Indigenous people attend the ceremony of the lighting of the Indigenous Sacred Fire in Cuiaba

Segundo as Nações Unidas(ONU), a população mundial dos povos originários é, hoje, de cerca de 370 milhões, espalhados em 70 países(Indigenous People, Indigenous Voices Factsheet), composta de 5 mil povos distintos. Se considerarmos a população mundial de 7 bilhões, os povos originários correspondem a menos de 1% da população mundial(0,05%, aproximadamente). Então, qual a importância de se preocupar com esse número aparentemente insignificante?

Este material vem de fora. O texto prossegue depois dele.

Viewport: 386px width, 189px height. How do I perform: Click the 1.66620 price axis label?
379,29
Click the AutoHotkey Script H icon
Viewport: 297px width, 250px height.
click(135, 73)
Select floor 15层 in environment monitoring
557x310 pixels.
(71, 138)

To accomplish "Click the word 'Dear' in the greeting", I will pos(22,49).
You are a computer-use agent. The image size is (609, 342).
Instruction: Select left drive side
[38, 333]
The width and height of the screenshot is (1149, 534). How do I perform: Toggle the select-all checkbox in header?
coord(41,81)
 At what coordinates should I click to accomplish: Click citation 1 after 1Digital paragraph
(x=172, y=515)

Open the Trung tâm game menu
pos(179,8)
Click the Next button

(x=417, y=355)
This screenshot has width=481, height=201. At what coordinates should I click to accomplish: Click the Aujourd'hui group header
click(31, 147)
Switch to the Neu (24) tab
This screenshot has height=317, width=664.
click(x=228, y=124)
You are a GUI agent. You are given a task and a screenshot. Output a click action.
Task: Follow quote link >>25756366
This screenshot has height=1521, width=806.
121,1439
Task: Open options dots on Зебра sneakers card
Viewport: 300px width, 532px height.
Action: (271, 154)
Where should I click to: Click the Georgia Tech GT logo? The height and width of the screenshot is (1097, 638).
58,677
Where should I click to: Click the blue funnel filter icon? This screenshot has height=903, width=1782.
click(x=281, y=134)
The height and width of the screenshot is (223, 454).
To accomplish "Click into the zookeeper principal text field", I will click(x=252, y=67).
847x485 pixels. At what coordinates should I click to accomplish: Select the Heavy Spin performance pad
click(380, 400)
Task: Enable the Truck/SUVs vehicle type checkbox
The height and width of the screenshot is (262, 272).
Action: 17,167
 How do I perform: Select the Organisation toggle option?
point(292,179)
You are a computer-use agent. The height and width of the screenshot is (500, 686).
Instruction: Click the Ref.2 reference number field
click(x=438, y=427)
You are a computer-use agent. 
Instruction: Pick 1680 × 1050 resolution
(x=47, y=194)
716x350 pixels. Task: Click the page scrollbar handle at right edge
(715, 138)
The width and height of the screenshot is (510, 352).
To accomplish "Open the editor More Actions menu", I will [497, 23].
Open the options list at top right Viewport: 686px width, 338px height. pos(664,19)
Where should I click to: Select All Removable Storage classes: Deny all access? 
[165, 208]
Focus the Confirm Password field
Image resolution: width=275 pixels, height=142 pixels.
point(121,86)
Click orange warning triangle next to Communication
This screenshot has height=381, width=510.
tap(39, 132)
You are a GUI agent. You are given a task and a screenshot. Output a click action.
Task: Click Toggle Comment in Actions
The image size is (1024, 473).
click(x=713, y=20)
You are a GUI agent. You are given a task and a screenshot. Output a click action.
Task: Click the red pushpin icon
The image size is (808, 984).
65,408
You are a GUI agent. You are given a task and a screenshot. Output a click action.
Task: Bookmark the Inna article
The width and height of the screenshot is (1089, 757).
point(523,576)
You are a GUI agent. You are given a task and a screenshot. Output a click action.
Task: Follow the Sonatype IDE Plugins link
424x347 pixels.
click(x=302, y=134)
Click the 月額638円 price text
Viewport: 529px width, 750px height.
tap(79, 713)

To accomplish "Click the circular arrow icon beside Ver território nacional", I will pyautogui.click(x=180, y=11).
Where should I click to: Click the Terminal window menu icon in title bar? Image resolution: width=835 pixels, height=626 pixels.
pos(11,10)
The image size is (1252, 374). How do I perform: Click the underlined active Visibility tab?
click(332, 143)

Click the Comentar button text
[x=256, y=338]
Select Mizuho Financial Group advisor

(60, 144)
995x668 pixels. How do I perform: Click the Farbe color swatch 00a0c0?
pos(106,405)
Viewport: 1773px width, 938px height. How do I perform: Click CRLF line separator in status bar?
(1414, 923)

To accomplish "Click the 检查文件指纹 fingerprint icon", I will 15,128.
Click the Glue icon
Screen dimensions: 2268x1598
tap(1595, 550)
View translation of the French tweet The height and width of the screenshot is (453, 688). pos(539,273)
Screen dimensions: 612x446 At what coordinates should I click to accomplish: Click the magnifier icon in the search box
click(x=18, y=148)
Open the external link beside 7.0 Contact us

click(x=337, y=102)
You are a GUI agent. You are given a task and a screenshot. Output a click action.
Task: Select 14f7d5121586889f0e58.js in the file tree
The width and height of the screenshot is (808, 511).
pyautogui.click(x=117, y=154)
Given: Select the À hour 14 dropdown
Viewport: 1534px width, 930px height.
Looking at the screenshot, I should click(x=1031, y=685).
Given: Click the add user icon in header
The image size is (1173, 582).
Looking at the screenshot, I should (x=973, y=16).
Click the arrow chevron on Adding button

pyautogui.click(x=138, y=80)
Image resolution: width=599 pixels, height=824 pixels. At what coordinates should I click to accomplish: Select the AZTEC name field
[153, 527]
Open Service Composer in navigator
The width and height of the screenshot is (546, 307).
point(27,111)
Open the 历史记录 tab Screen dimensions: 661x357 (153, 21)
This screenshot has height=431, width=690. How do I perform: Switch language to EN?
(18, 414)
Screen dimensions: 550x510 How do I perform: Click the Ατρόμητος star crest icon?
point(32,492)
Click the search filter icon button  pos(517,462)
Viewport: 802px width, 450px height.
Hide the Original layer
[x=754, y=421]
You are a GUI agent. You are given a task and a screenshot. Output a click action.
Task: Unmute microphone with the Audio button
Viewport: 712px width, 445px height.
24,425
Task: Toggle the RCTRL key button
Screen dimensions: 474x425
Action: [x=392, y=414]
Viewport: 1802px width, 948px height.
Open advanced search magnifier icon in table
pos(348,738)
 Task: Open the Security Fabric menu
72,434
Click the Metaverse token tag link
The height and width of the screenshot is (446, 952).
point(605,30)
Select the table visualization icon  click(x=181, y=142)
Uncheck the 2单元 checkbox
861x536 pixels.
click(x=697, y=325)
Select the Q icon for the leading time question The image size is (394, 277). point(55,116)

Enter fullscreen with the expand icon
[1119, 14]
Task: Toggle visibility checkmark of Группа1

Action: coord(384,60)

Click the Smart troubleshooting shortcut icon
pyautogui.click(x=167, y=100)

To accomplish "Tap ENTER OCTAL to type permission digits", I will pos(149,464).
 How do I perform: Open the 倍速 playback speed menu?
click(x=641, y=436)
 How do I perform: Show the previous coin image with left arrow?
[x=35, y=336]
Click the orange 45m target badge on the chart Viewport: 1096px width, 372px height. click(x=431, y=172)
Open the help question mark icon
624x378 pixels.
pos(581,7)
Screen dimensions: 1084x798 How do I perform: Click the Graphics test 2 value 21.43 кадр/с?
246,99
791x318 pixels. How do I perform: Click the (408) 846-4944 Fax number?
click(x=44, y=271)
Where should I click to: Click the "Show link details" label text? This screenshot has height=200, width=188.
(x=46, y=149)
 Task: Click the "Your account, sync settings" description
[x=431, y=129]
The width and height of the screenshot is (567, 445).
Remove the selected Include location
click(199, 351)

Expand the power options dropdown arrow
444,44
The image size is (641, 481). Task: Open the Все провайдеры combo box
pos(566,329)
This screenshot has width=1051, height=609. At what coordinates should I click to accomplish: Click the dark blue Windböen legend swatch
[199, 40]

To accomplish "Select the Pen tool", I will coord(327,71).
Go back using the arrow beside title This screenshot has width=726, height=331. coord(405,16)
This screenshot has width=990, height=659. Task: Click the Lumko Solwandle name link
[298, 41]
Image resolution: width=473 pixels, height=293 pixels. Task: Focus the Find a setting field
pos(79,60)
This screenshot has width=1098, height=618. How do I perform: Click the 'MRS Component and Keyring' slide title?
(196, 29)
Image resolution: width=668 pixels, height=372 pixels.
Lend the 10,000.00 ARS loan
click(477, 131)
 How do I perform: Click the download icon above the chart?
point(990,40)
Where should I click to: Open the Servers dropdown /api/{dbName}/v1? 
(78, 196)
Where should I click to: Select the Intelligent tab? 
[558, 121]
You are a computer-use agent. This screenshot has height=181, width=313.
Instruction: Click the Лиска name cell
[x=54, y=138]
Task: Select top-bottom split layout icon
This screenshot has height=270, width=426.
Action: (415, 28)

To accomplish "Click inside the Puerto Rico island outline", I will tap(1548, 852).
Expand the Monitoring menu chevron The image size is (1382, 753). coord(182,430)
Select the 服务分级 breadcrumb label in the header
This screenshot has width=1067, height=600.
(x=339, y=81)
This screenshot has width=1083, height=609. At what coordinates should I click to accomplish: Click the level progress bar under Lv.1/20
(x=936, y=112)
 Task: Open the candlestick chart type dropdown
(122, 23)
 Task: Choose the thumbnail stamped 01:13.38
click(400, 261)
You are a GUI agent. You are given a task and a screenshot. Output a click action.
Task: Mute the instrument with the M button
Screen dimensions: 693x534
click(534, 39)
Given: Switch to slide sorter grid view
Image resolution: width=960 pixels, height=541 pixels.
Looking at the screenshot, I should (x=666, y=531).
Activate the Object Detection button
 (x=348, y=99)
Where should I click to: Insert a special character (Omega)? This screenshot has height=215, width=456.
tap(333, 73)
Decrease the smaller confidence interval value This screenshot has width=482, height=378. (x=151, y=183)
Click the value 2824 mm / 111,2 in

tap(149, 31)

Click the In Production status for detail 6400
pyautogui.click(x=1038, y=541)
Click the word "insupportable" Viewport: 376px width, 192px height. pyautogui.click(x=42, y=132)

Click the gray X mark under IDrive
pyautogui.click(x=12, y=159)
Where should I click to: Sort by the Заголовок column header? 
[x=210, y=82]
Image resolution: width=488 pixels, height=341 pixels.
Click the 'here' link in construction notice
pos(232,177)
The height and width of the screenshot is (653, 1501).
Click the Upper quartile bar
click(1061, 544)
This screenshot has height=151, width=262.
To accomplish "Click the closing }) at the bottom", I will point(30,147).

Corrigir uma injustiça histórica

O movimento pelo geosocialismo, mais do que qualquer corrente política, necessita compreender a natureza histórica da dizimação dos nossos parentes dos povos originários na história dos últimos seis séculos. Foi essa aniquilação física, social e política que levou os povos originários a essa pequena população. E, também, a se constituir em um dos setores mais oprimidos da sociedade e que continua sofrendo os maiores ataques em todas as partes do mundo.

A simples constatação de que 5 mil povos originários estejam submetidos à camisa de força de apenas 70 estados nacionais mostra a dimensão da opressão social e injustiça histórica a que estão submetidos.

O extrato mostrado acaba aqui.